RAPIDS

Data Science NVIDIA Open Source AI

10 min read

Updated Jul 16, 2026

Suggest edit History Talk

RawGraph

Last edited

Jul 16, 2026

Fact-checked

In review queue

Sources

13 citations

Revision

v2 · 1,903 words

Fact-checks are independent of edits: a reviewer re-verifies the article against its sources and stamps the date. How we verify

RAPIDS is an open-source suite of GPU-accelerated software libraries for data science, analytics, and machine learning, developed and maintained by Nvidia. It lets data scientists run common end-to-end workflows, loading and wrangling tabular data, training classical machine-learning models, analyzing graphs, and visualizing results, entirely on graphics processing units (GPUs) rather than on the central processor, often delivering order-of-magnitude speedups on large datasets. RAPIDS is designed so that its libraries mirror the application programming interfaces (APIs) of the most widely used Python data tools, such as pandas, scikit-learn, and NetworkX, allowing practitioners to keep their existing code and habits while moving the computation to the GPU. It is built on CUDA, Nvidia's parallel-computing platform, and uses the Apache Arrow columnar memory format as a foundation for efficient in-memory data representation. ^[1]^[2]

Launch and history

Nvidia announced RAPIDS on October 10, 2018, at the GPU Technology Conference (GTC) Europe in Munich, where chief executive Jensen Huang introduced it as a platform to bring GPU acceleration to the parts of high-performance computing that had so far run only on CPUs. In the announcement Huang argued that "data analytics and machine learning are the largest segments of the high performance computing market that have not been accelerated, until now." The software was developed over roughly the preceding two years by Nvidia engineers working with open-source contributors, and it was released under the Apache 2.0 license with the code immediately available on the project site at rapids.ai. ^[1]^[2]

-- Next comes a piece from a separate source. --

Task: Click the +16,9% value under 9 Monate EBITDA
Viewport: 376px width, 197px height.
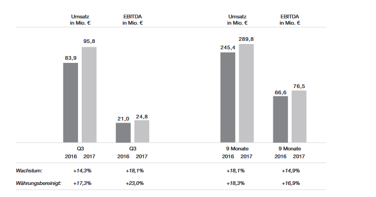Action: (x=291, y=183)
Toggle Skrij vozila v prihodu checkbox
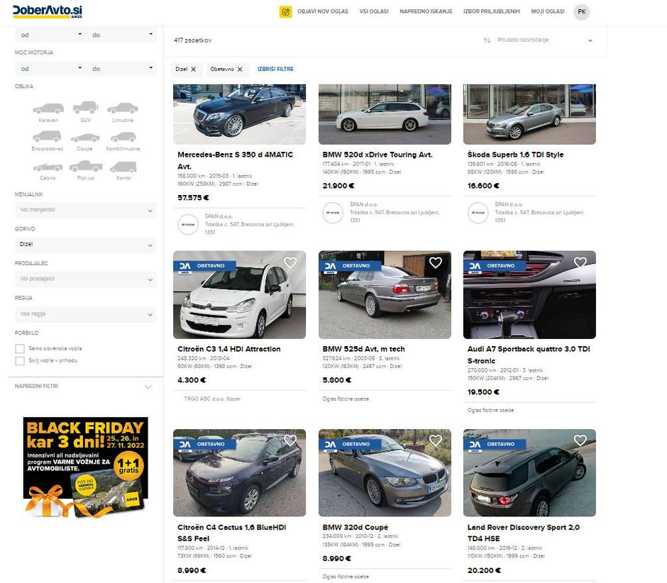The image size is (667, 583). (20, 361)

From the outset Nvidia positioned RAPIDS as an open-source project rather than a proprietary product, building on and contributing back to established projects including Apache Arrow, pandas, and scikit-learn. The launch was accompanied by a broad list of ecosystem and hardware partners, among them Hewlett Packard Enterprise, IBM, Oracle, Databricks, Anaconda, Cisco, Dell EMC, Lenovo, NetApp, Pure Storage, SAP, and SAS, signaling that the suite was intended to plug into existing enterprise data-science and infrastructure stacks. An early headline benchmark, training the XGBoost gradient-boosting algorithm on an Nvidia DGX-2 system, showed roughly a 50-times speedup over CPU-only systems, reducing training that took days to hours, or hours to minutes, depending on dataset size. ^[1]^[3]

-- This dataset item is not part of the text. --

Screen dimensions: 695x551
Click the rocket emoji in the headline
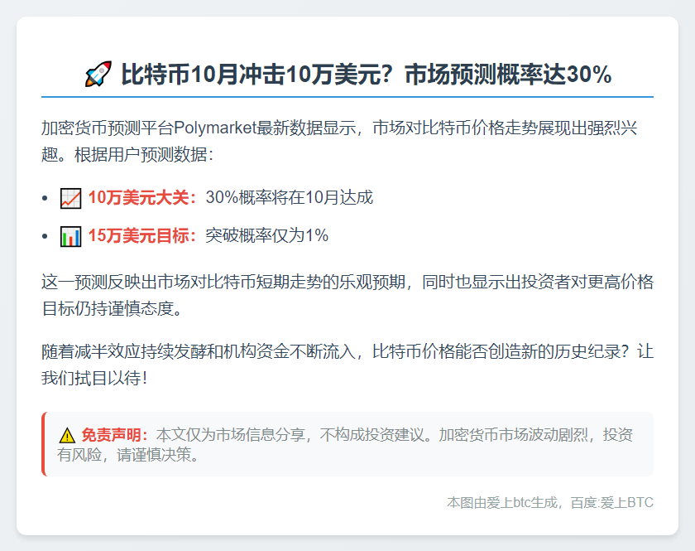coord(98,75)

Since launch, RAPIDS has followed a frequent, calendar-versioned release cadence (for example releases numbered by year and month, such as 24.02 or 25.02), steadily adding libraries, broadening hardware support, and introducing the zero-code-change accelerators described below. ^[4]

The library suite

RAPIDS is not a single library but a collection of interoperable components, most of them prefixed "cu" to denote their CUDA foundation. The core design principle is API compatibility: each GPU library is meant to behave like a familiar CPU counterpart from the PyData ecosystem, so that adopting RAPIDS does not require learning an entirely new programming model. The following table maps the principal RAPIDS libraries to their CPU-side equivalents.

RAPIDS library	Purpose	CPU / PyData equivalent
cuDF	GPU DataFrames for loading, joining, filtering, and aggregating tabular data	pandas (and Polars, Apache Spark)
cuML	Classical machine-learning algorithms (regression, clustering, trees, dimensionality reduction)	scikit-learn
cuGraph	Graph analytics on millions of nodes and edges	NetworkX
cuSpatial	Geospatial and vector GIS operations (point-in-polygon, spatial joins, distances, trajectories)	GeoPandas / shapely
cuxfilter	Cross-filtered interactive dashboards over large tabular datasets	Datashader / Bokeh dashboards
cuCIM	I/O and image-processing primitives for n-dimensional images, with a biomedical-imaging focus	scikit-image
cuVS	Vector search and clustering, including the CAGRA index	FAISS / vector-search libraries
RMM	The RAPIDS Memory Manager, for fast device-memory allocation and pooling	(CUDA memory allocators)
RAFT	Reusable algorithmic primitives shared across the other libraries	(internal building blocks)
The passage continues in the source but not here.